Какое там… Лохматая, грязная голова мужа уже лежала на её коленях. Устинья растерянно осмотрелась. Вокруг все по-прежнему спали мёртвым сном.

– У-у-устька… Ну вот провалиться мне, не буду больше… Ей-богу, не буду… Прости, Христа ради… Я тебе что – не муж, что ли?

– Батюшки, – вспомнил наконец! Снизошло ему откровенье небесное! Хуже дитяти малого… Не будет он… Да будешь ведь!!! – снова взвилась Устинья, не замечая того, что уже гладит мужа по голове и он блаженно замирает под её рукой. – Ещё как будешь! Ещё сколько будешь! До гробовой доски мне продыху не дашь, ирод! Потому все люди как люди, а у меня – кромешник с большака… Ой, Ефим, господи, Ефим, тоска моя… – всхлипнув, она умолкла. И не говорила больше ни слова. Вокруг царила сонная тишина. За окном бестолково орал петух, пылинки плясали в полосе света, а по полу скакали солнечные зайцы. Сквозь слёзы глядя на их пляску, Устинья шёпотом сказала:

– Будет уж, леший… Ну, всё, всё, Ефим, пусти… Идти мне надо.

– Усть, не могу я так, – он упрямо не поднимал головы с колен жены и не давал ей встать. – Ну, хоть за ухо-то выдери… по старой памяти. Помнишь, как на этапе-то?..

– Эко чего вспомнил! – усмехнулась она сквозь слёзы. – Мы и венчаны тогда ещё не были! А сейчас куда ж – мужа-то?..

– Так не видит же никто! Ну, Устька! Ну, нешто жалко?

– Вот ведь припекло ему… Ну, коль так – получай тогда, варнак, за всё сразу! – Устинья решительно взяла его за ухо.

Ефим закрыл глаза в ожидании заслуженной трёпки… Но жена вдруг охнула и неловко встала, отстраняя его. Сообразив, что нелёгкая принесла какое-то начальство, Ефим приподнялся на локте… И увидел вылезающую на четвереньках из-за печки цыганку Катьку.

– Во! Очуялся всё-таки, чёртушка наш! – весело сказала она, поднимаясь на ноги. – И нечего, Ефимка, меня глазюками палить! Щепу собирала, вот и всё… Устька, ну говорила ж я тебе, что такие просто так не дохнут! Да твоё сокровище ни в ад, ни в рай не примут! Жить-то спокойно и Господу, и сатане небось хочется!

– Катька, окажи милость, закрой рот, – сердечно попросил Ефим.

Цыганка скорчила ему рожу и так же сердечно обратилась к Усте:

– Устьинья, уважила бы мужика да врезала б ему – коль сам просил! Глядишь, и польза будет!

– Своему врежь, – ворчливо отозвалась Устя, вытирая лицо фартуком. – Тоже, поди, есть за что!

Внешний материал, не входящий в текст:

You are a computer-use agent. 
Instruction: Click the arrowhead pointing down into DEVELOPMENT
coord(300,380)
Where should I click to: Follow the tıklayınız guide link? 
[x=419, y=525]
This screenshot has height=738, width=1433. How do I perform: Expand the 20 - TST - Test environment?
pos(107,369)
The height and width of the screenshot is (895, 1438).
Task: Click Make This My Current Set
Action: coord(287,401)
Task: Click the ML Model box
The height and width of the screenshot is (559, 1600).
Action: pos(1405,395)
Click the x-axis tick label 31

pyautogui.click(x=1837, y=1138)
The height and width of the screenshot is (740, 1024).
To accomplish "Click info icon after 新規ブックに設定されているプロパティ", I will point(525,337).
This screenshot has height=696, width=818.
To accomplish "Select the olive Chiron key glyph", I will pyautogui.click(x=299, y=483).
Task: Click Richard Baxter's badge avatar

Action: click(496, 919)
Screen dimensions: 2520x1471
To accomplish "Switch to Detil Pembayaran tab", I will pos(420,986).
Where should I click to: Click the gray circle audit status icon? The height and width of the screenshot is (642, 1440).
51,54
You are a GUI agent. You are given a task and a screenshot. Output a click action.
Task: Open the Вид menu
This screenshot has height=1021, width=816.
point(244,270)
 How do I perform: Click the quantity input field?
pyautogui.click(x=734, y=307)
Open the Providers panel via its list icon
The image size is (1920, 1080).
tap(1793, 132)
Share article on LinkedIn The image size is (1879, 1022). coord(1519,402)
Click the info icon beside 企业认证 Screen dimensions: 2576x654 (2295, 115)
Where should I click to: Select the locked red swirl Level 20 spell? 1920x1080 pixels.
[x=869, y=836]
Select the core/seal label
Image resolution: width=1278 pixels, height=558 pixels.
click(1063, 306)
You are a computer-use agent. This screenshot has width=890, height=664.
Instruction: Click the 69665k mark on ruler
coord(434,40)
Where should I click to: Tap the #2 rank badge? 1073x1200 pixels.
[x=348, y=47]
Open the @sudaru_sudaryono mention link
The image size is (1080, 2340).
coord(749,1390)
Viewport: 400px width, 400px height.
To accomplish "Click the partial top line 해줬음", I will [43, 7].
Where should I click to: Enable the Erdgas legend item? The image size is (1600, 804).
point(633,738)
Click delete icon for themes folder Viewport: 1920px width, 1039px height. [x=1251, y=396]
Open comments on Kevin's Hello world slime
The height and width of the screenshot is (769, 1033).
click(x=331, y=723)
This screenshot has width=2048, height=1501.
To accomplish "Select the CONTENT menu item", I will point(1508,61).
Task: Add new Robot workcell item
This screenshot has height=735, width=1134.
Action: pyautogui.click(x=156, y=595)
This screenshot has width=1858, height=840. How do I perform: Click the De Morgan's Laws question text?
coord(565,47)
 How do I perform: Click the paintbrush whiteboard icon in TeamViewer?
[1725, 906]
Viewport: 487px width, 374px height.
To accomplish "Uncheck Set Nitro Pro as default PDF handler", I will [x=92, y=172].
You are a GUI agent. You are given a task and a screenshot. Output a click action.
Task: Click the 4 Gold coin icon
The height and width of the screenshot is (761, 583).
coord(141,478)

– Ой, и не то слово, милая, не то слово… Жаль, нельзя у нас, закон не велит, – притворно огорчилась цыганка. – А тебе-то можно! Да ещё с мужнина полного дозволенья! Вон, и полено хорошее у печки дожидается…

– Сейчас я его сам возьму, – задумчиво пообещал, глядя в потолок, Ефим. – Уж по морде чьей-то чёрной не промахнусь небось…

Цыганка расхохоталась. Устинья испуганно замахала на Катьку руками, поднесла палец к губам, оглядывая нары. Но подруга вдруг улыбнулась во весь рот и громко скомандовала:

– Эй, мужики! Хватит прикидываться, подымайтесь! Четвёртый десяток на свете живу, а такого храпа отродясь не слыхала!

С нар немедленно одна за другой начали подниматься лохматые головы. На растерянную Устинью со всех сторон уставились улыбающиеся рожи.

– Ну, и слава богу! – объявил Петька Кочерга, почёсывая затылок. – А то уж и впрямь осипли храпеть! Ты, Ефимка, вот что… В другой раз надумаешь с завода тикать – уходи навовсе, а не просто погулять. Потому – нечестно это! Об обчестве думать надо!

– Вам-то какое дело, дьяволы? – мрачно спросил Ефим.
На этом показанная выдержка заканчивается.